Today, most people with a basic science education know what a neuron is. But it was only in the late 19th century that Spanish neuroanatomist Santiago Ramón y Cajal convincingly showed that such cells – rather than an interconnected net of tissue – formed the basis of the nervous system. He used an assortment of anatomical tracing techniques to label neurons in their entirety – a cell body with a long axon extending out in one direction and the branched tendrils of dendrites protruding from the other. In the ensuing decades, researchers explored the electrical and chemical properties that make neurons tick. Australian neurophysiologist John Eccles and his colleagues in 1951 first managed to insert miniscule-tipped probes called microelectrodes directly into a neuron from the central nervous system to measure its responses to signals from neighboring neurons. The following year, based on experiments in the giant squid axon, British biophysicists Alan Hodgkin and Andrew Huxley described how ion flow across the cell membrane generates the electrical spikes – called action potentials – that constitute these signals. Based on those discoveries, researchers turned their attention to investigating the environmental cues or behaviors that make neurons fire. Two neuroscientists working in the U.S. in the 1960s and 1970s, David Hubel and Torsten Wiesel, discovered that in the visual system, different kinds stimuli – a moving line, for example, or a particular color – would turn on certain neurons and not others. Since then, scientists have developed ever-more-sophisticated methods for studying these sensitivities, which are called receptive fields, in individual neurons.
The focus on properties of single neurons was a driving force of neuroscience in the 20th century and remains so even today. But it has proved to be a limited approach.

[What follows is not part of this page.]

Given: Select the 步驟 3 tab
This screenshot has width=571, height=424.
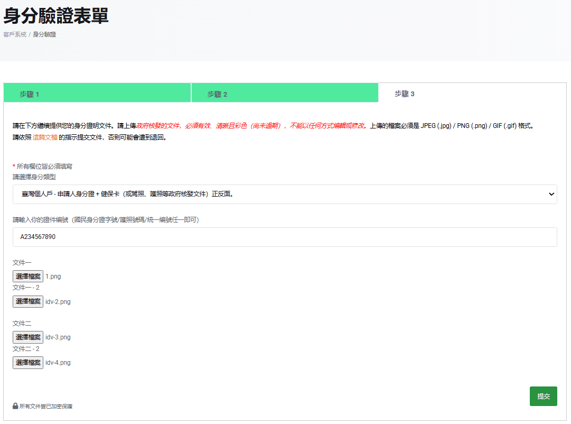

Just as you cannot hear a symphony when only the first violinist plays alone, so the complexities of the brain likely cannot be grasped by examining the functional properties of each individual neuron, measured alone.
More recently, neuroscientists have been able to take a wider view of brain function using new technology to track activity levels across the entire brain instead of individual cells. An approach called functional magnetic resonance imaging (fMRI), for example, records changes in blood flow that occur when a spark of activity passes through a particular brain region. Another technique dubbed magnetoencephalography (MEG) maps magnetic fields in the brain produced by electrical signals; a similar approach, transcranial magnetic stimulation (TMS), selectively stimulates parts of the brain and is already being used to treat severe depression, migraine headaches and other conditions. These newer methods, however, can’t capture the activity of individual neurons, and the picture they provide is therefore too blurry for scientists to directly connect changes in function to distinct thoughts, behaviors, or states of mind. Most importantly, these methods do not reveal the mechanisms by which these elements of cognition occur.